# Vermont Castings Winterwarm insert - not enough heat



## resbrutus (Oct 4, 2011)

I installed a new Vermont Castings Winterwarm insert last fall. I probably would of known better if I had found this website prior to my purchase. This unit doesn't produce enough heat. It won't warm the room where the insert is located. Would a larger insert produce more heat or do I need to install a wood burning stove? The room is close to 1000 sq ft. and there is an open stairway fairly close to the insert. I seem to be spending alot of time splitting wood, and I am not keeping warm.


----------



## BrowningBAR (Oct 4, 2011)

resbrutus said:
			
		

> I installed a new Vermont Castings Winterwarm insert last fall. I probably would of known better if I had found this website prior to my purchase. This unit doesn't produce enough heat. It won't warm the room where the insert is located. Would a larger insert produce more heat or do I need to install a wood burning stove? The room is close to 1000 sq ft. and there is an open stairway fairly close to the insert. I seem to be spending alot of time splitting wood, and I am not keeping warm.

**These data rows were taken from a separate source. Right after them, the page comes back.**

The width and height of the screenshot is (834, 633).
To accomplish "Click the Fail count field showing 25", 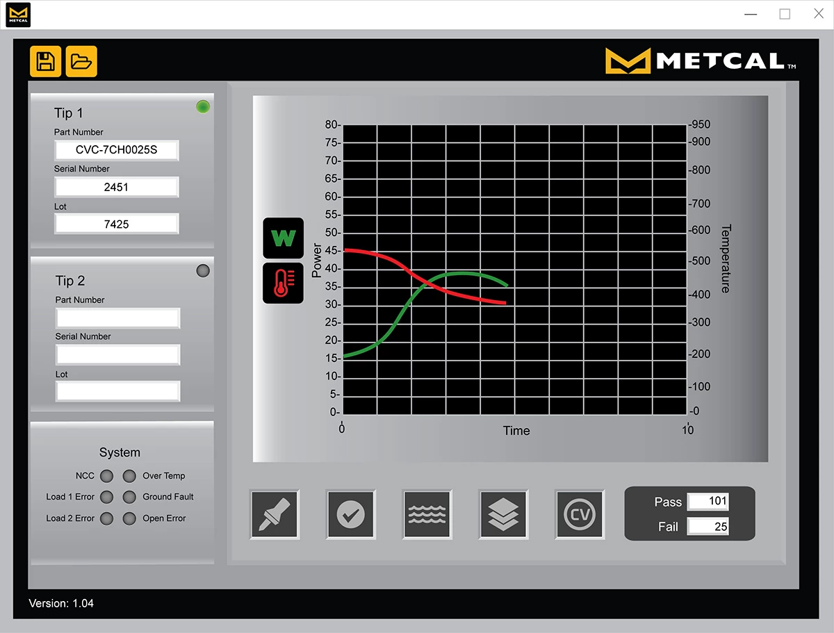I will coord(708,526).
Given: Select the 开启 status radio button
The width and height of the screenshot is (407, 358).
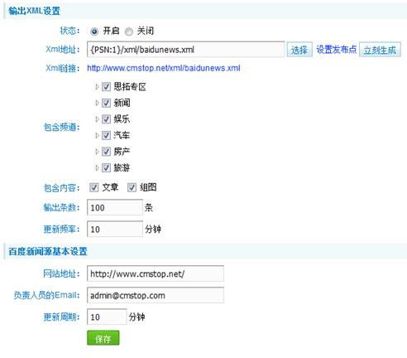Looking at the screenshot, I should click(94, 31).
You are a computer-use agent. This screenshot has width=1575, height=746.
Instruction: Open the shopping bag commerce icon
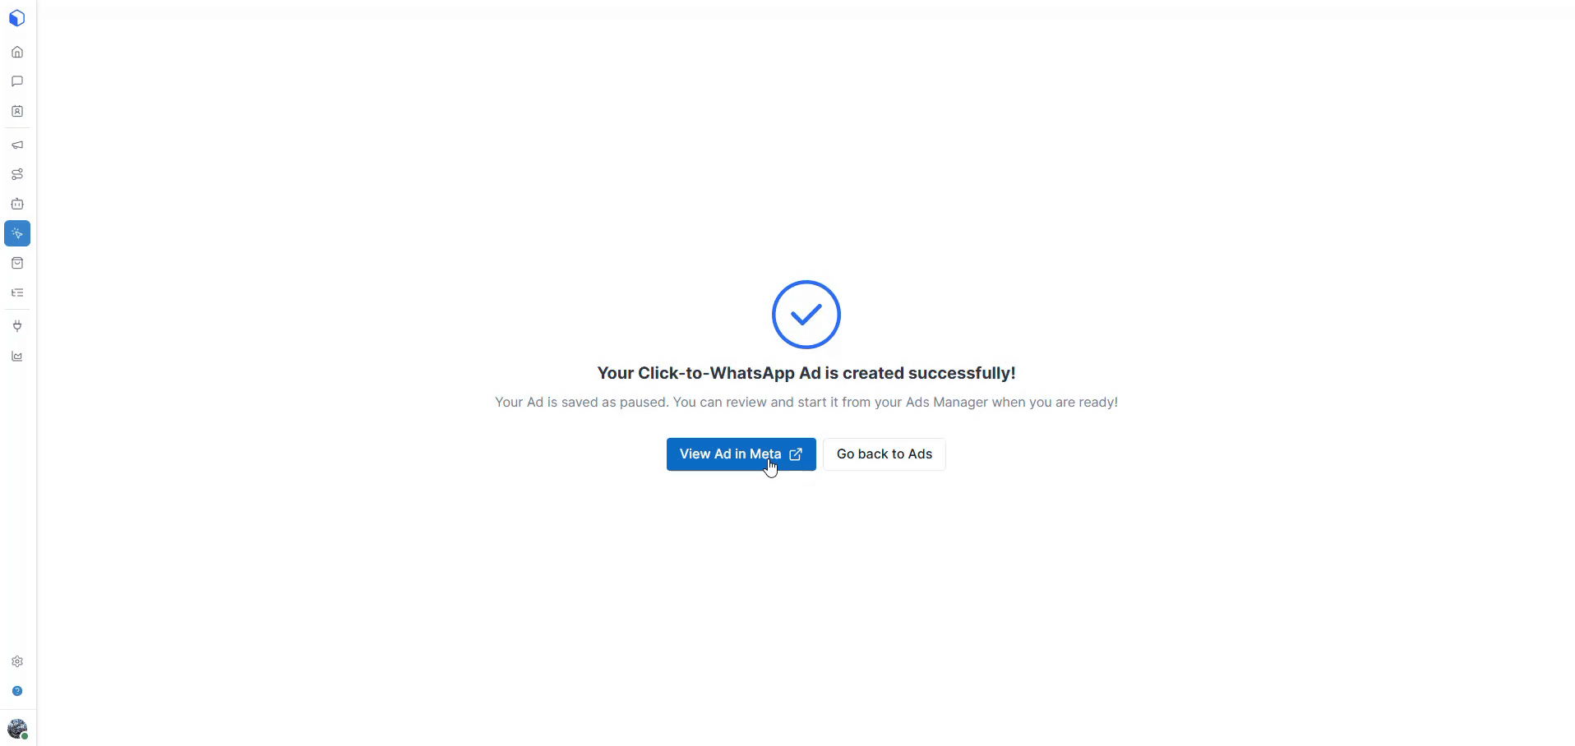(17, 263)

Is this the Winterwarm Large or Small? What temp does the stove run at? How long is your wood seasoned?


----------



## zzr7ky (Oct 4, 2011)

Hi - 

A number of family members have inserts.  They all heat pretty well, but I sure like my stove better.  I have a large room that's 16' x 20'. Any of the inserts i've used would heat it fine with wood that has been split and stacked a year or two..

Less than ideal wood, I'll guess knocks off a fat 1/3 to 1/2 the efficiency/effectiveness.

ATB, 
Mike


----------



## stejus (Oct 4, 2011)

That insert is rated at 30K and 50K BTU (small and large).   30K is pushing it for that room with the door sucking up a lot of that heat.  If that door was shut, I suspect you would keep that heat at bay.  The 50K stove should have no problem heating that room.  Again, the door open to an upstairs will suck a lot of heat out of that room.


----------



## Clarks ACE Hardware (Oct 4, 2011)

If this is the small (2080/2082/2084) then it is definitely too small for what you are trying to heat. There are plenty of inserts out there that can potentially triple the heat output of the winter warm (and more reliable to boot). 

The unit that you purchased has been out of production for almost 2 years now. VC currently has some great inserts available (Montpelier & Merrimack) which will provide a consider amount more heat. 

If you can provide some more details on climate, ceiling height, general home layout and overall square footage several of us can gladly steer you in the right direction.


----------



## Loco Gringo (Oct 4, 2011)

stejus said:
			
		

> Again, the door open to an upstairs will suck a lot of heat out of that room.



For sure. Hell heat rises right? My old Bick 27000 in the downstairs den kept that den warm as well as most of the upstairs. Why? Because the heat rose up the stairs and through the doorway that I left open.


----------